Para o jurista Miguel Reale Jr., um dos autores do pedido de impeachment que levou à queda da ex-presidente Dilma Rousseff, a fala de Eduardo Bolsonaro justifica um processo contra ele no Conselho de Ética da Câmara.

"Sem dúvida nenhuma é caso de processo de cassação do deputado. Ele fala na tripla condição de deputado, líder do partido do presidente, e filho do presidente, ele está ameaçando (com uma ação antidemocrática)", criticou.

O que pode ocorrer no STF?

PSOL, PT, PSB, PDT, PCdoB e Rede protocolaram na noite de quinta-feira (31) uma notícia-crime no STF pedindo que Eduardo Bolsonaro seja processado e condenado por "incitar publicamente ato criminoso", crime previsto no Código Penal.

No entanto, segundo integrantes do Ministério Público Federal, o caso teria que ser remetido para análise do procurador-geral da República, Augusto Aras.

Na semana passada, por exemplo, o ministro do STF Celso de Mello arquivou uma notícia-crime movida pelo deputado Paulo Pimenta (PT-RS) contra procuradores da força-tarefa da Lava Jato no Paraná.

Ao rejeitar o pedido do petista, o ministro destacou que "o Poder Judiciário não dispõe de competência para ordenar, para induzir ou, até mesmo, para estimular o oferecimento de acusações penais pelo Ministério Público".

"O monopólio da titularidade da ação penal pública pertence ao Ministério Público, que age, nessa condição, com exclusividade, em nome do Estado", afirmou ainda Celso de Mello.

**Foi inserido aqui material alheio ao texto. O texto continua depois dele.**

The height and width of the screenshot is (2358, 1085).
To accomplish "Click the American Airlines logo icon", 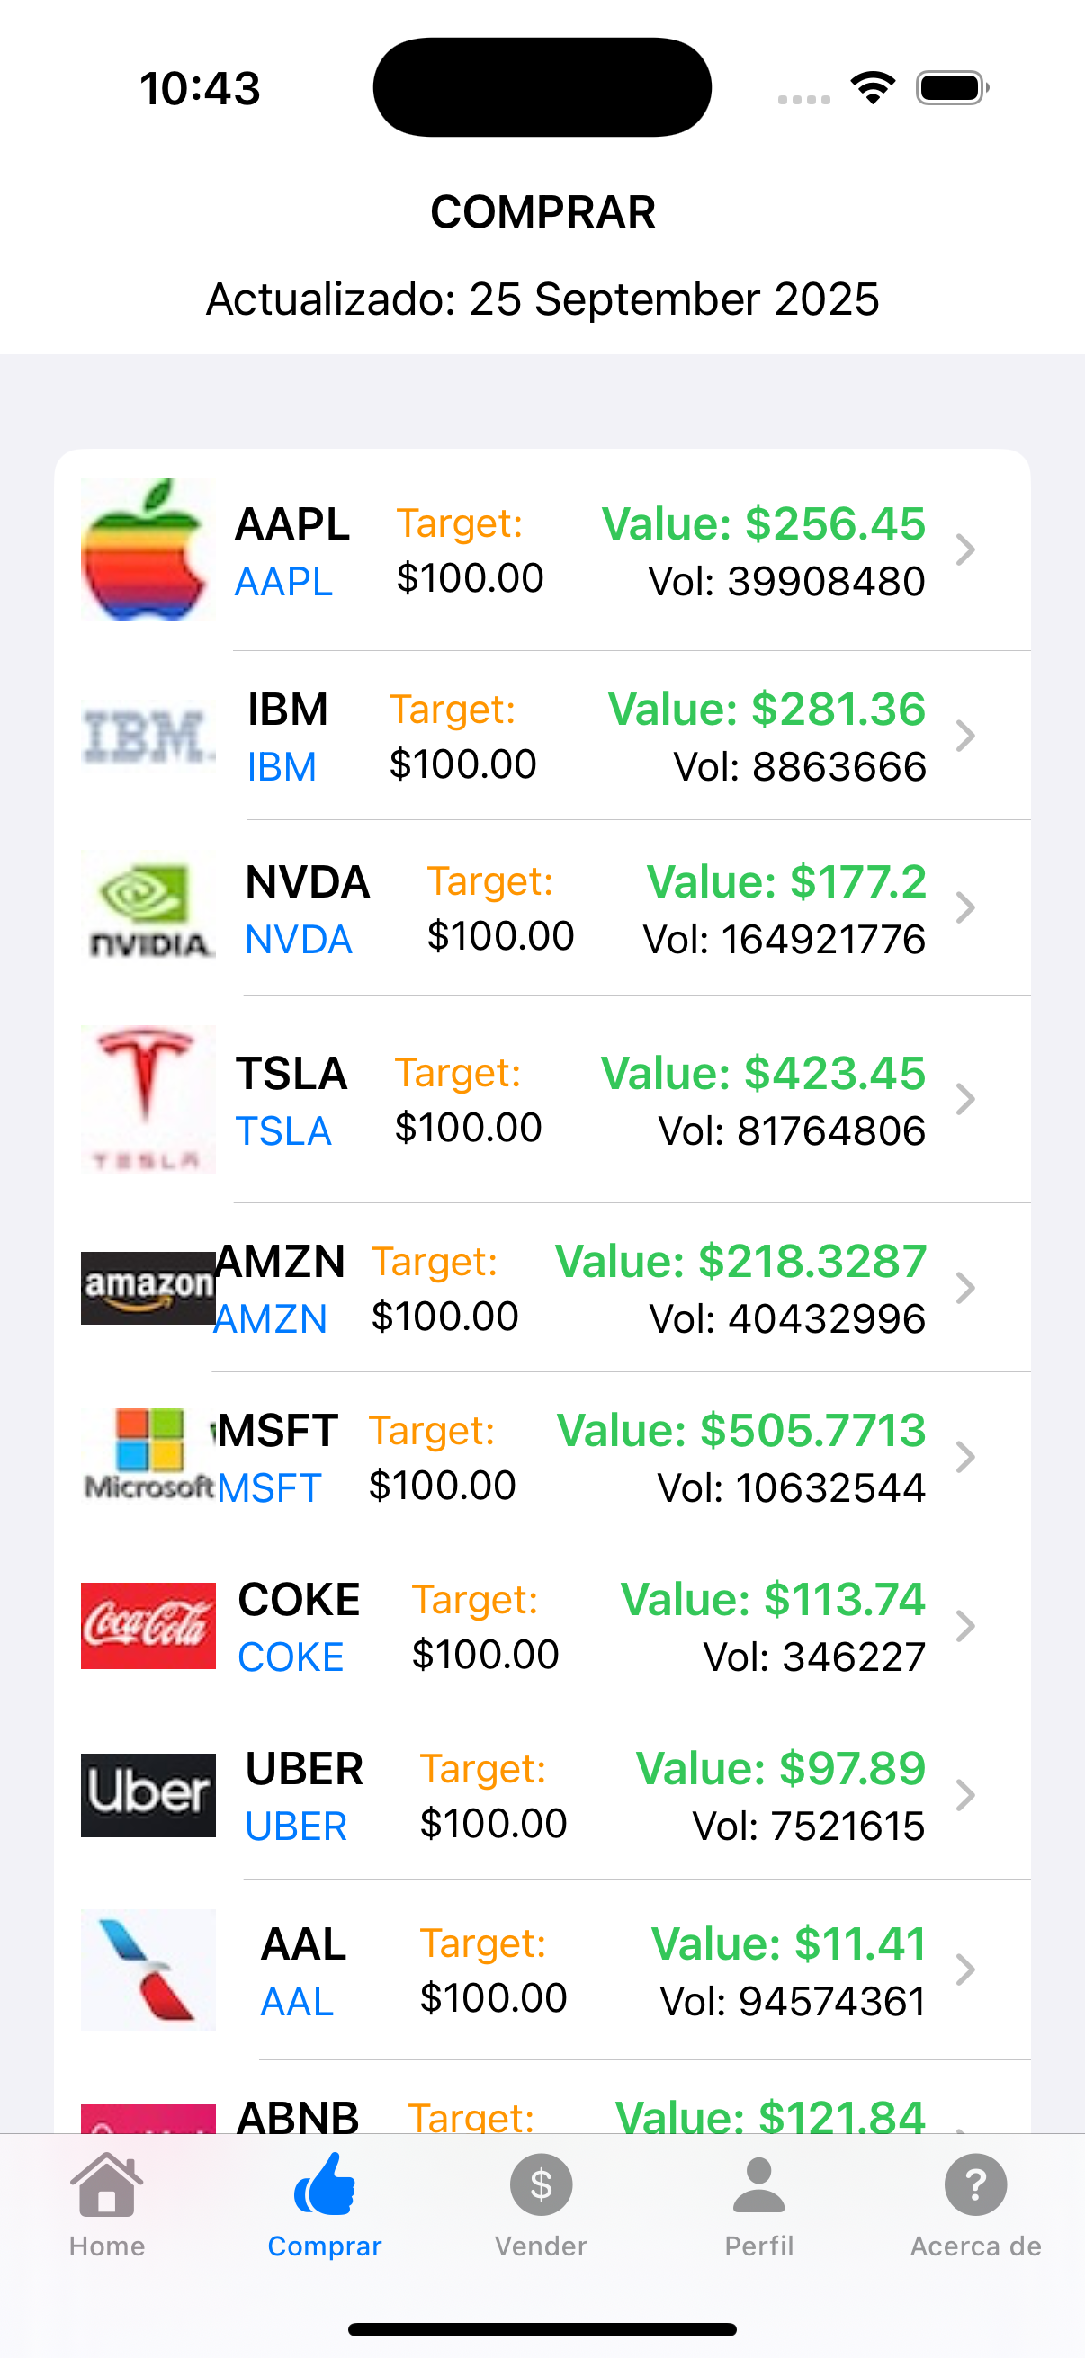I will click(x=147, y=1970).
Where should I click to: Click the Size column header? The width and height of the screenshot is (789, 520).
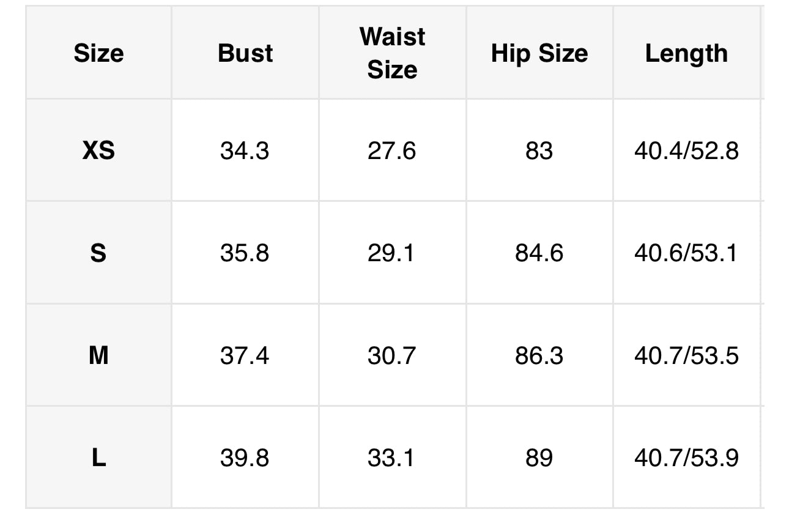coord(98,53)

O PSOL poderia ter apresentado a notícia-crime à PGR, mas não considera Augusto Aras "independente" do governo.

"A PGR poderia ser um caminho, mas com essa PGR agora fica difícil. É um novo engavetador", criticou Ivan Valente, em referência ao ex-procurador-geral Geraldo Brindeiro (1995-2003), que ficou conhecido como engavetador-geral da República.

"Vamos direto ao Supremo. Ato Institucional nº 5 significa também cassação de juízes, fechamento do Judiciário, fechamento do Congresso. Então, acho que o Supremo deve se manifestar", acrescentou o líder do PSOL.

De acordo com Roberto Dias, professor da FGV, se uma denúncia contra Eduardo Bolsonaro chegar de fato ao STF, primeiro os ministros vão avaliar se a fala do deputado sobre o AI-5 teve relação com o exercício do seu mandato, para decidir se a imunidade parlamentar se aplica no caso.

"Se a fala for feita fora do exercício da função, o parlamentar pode ser punido civil e criminalmente. Mas, a princípio, o deputado dando entrevista sobre questões do país, questões institucionais, ele está protegido", destaca.

No entanto, acredita Dias, mesmo que o Supremo entenda que o deputado estava protegido pela imunidade parlamentar, os ministros podem querer avaliar se essa proteção pode ser flexibilizada quando a declaração do deputado vai contra o próprio Congresso.

"Ele está usando a imunidade parlamentar para defender algo que destrói o próprio Parlamento. Seria uma discussão complexa. Não lembro de o Supremo já ter se deparado com essa questão, então não sei que caminho adotaria", ressaltou.